IS LIFE INSURANCE TAXABLE?
There are many people who don’t know whether or not life insurance is taxable. Life insurance proceeds are not usually subject however, there are instances when life insurance can pay taxes. One of the primary upsides to life insurance is that the payout is made to your beneficiaries tax-free. Since life insurance death benefits can be in the millions of dollars, it’s a significant advantage to buying and receiving life insurance. But there are other aspects to life insurance that won’t get past the taxman. Here’s a look at when to prepare for a tax bill.
If You Withdraw Money from Cash Value
If you have a cash value life insurance policy, you can generally access the money through a withdrawal or loan, or by surrendering the policy and ending it.
One of the reasons to buy cash-value life insurance is to have access to the money that builds up within the policy. When you pay premiums, the payments generally go to three places: cash value, the cost to insure you, and policy fees and charges. Money within the cash value account grows tax-free, based on the interest or investment gains it earns depending on the policy. But once you withdraw the money, you could face a tax bill.
You Surrender the Policy
There can be times when a policy owner no longer wants or needs the life insurance policy. You can take the surrender value of the policy, and the insurer will terminate the coverage. The amount you receive is your cash value minus any surrender charge. You can generally expect to get a surrender charge within the first 10 or 20 years of owning the policy, and over the course of time the surrender charge phases out.

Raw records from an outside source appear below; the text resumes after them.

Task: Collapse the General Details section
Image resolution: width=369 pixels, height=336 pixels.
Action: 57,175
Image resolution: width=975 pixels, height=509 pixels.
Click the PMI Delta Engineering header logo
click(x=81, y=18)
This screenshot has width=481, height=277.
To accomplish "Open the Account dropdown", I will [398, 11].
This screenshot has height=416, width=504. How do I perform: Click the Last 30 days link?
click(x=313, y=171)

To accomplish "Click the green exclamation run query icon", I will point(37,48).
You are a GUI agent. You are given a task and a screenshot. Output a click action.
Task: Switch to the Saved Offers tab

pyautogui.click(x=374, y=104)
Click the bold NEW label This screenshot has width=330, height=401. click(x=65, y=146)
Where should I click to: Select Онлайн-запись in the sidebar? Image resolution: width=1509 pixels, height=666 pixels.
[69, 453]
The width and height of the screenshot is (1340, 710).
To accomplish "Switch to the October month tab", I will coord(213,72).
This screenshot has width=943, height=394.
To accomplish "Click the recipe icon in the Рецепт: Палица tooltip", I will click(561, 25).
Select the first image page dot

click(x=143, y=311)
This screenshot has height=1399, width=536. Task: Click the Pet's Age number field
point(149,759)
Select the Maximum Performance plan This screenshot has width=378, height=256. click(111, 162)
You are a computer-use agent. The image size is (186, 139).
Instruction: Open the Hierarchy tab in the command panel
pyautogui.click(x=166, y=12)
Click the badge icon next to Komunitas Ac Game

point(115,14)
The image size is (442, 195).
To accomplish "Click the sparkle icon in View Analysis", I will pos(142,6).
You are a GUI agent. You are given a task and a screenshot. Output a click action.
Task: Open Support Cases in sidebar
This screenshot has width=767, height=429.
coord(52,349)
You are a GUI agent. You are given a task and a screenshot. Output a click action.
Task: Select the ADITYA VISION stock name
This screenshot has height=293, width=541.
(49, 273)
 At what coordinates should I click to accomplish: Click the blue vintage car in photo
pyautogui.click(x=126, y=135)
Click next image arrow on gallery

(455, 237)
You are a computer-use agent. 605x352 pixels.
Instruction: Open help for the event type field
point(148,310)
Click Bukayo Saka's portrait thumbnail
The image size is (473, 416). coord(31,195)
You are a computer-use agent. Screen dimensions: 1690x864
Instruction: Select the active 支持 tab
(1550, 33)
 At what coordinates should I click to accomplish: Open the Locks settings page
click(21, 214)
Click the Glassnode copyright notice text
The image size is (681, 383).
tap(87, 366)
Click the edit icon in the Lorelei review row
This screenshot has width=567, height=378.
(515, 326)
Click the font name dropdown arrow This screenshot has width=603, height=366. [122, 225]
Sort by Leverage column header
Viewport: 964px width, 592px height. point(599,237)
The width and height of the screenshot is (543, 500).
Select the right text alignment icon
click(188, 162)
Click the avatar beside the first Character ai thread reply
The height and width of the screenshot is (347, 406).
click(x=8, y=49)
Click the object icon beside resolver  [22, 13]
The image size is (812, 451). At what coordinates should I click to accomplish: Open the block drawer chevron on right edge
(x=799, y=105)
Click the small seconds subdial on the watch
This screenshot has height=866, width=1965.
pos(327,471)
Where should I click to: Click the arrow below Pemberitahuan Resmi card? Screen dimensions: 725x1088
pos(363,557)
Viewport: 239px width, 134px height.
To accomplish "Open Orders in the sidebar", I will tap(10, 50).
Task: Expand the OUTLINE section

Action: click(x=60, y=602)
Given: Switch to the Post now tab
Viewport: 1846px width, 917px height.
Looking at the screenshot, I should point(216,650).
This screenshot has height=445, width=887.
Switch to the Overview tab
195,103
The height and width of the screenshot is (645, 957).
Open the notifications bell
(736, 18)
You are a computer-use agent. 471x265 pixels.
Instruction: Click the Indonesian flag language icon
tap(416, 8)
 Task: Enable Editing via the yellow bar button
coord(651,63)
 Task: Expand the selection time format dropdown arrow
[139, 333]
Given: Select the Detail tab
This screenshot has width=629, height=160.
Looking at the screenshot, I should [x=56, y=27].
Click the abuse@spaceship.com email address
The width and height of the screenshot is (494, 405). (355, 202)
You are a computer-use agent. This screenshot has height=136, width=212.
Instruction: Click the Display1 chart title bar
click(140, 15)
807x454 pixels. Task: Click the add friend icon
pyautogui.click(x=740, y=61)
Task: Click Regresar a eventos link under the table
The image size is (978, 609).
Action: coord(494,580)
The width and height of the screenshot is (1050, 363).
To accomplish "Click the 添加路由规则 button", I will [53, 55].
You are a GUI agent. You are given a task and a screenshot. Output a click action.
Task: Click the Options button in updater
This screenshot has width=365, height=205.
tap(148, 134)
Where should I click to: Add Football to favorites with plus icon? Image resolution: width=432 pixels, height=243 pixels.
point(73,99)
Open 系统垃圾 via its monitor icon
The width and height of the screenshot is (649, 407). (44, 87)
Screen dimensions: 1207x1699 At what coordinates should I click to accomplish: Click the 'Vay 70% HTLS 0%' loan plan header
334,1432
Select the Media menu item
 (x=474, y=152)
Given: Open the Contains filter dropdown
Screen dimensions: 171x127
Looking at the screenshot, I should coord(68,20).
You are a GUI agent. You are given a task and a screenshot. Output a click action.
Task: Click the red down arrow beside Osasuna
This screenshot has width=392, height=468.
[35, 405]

You won’t be taxed on the entire surrender value, though. You’ll be taxed on the amount you received minus the policy basis. This taxable amount reflects the investment gains that you took out.
You Took Out a Policy Loan and the Life Insurance Ends
If you have a policy with cash value and take out a loan against it, the loan isn’t taxable as long as the policy is in force. But if the policy terminates before you’ve paid the loan back, you could get a tax bill. For example, if you surrender the policy or it lapses, the coverage terminates.
The taxable amount is based on the amount of the loan that exceeds your policy basis. Remember, policy basis is the portion you’ve paid in premiums. Amounts “above basis” are based on interest or investment gains on cash value.
One way to access all your cash value and avoid taxes is to withdraw the amount that’s your policy basis, this is not taxable. Then access the rest of the cash value with a loan also not taxable.
You Sell the Life Insurance Policy
There’s a market for existing life insurance policies, especially cash value life insurance policies that ensure people who are terminally ill or have short life expectancies. Transactions involving terminally ill policy owners are called “viatical settlements.” These involve an investor, such as a company specializing in buying policies, paying you money for the policy, becoming the policy owner, and then making the life insurance claim when you pass away.